Zain Saudi Arabia (Zain KSA) has signed a SAR2.43 billion ($648 million) agreement with investment firm IHS Holding to sell and lease back its 8,100 towers.
The operator stated that it is “selling only its passive, physical infrastructure to IHS and will retain its intelligent software, technology and intellectual property with respect to managing its network”. The agreement also involves a lease back period of 15 years, with a 5-year renewal option and building of an additional 1500 towers over next 6 years.
Zain Group CEO and vice chairman of Zain KSA Bader Al Kharafi noted that the operator plans to use the proceeds to reduce its debt, saying that the agreement “creates shareholder value by helping the company reduce its debt position, as the proceeds will be used to reduce the company’s Murabaha facility”.

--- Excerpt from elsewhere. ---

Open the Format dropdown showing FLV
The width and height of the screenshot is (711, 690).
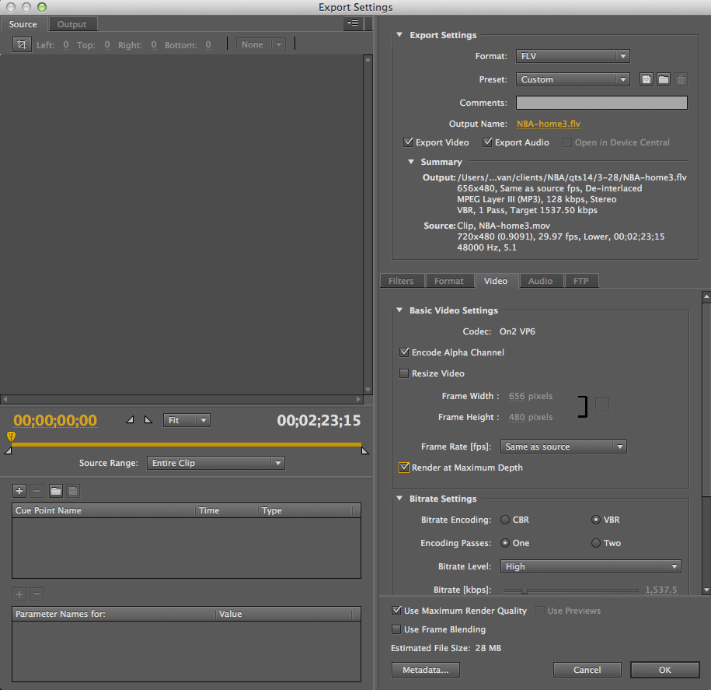point(573,56)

The deal unlocks capital and resources, allowing the operator to focus on its core operations and further invest in and deliver ICT technologies to meet the increasing demand for reliable broadband access and data consumption.

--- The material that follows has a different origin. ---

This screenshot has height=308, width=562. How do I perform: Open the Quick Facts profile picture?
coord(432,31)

Zain KSA, which is 37% owned by Kuwait’s Zain Group, has been looking into divesting its towers since January 2015, according to Reuters. A $500 million deal to sell 7500 of its towers to Lebanon’s TASC Towers was tabled in 2017, but never closed.
However, in Q3 of the same year Zain Kuwait sign a sale and leaseback agreement with IHS for $165 million, making this deal something of a consolidatory move that will create the first independent tower company of scale in the region.
The Saudi deal will require approval from the Kingdom’s Communications and Information Technology Commission (CITC) and lenders.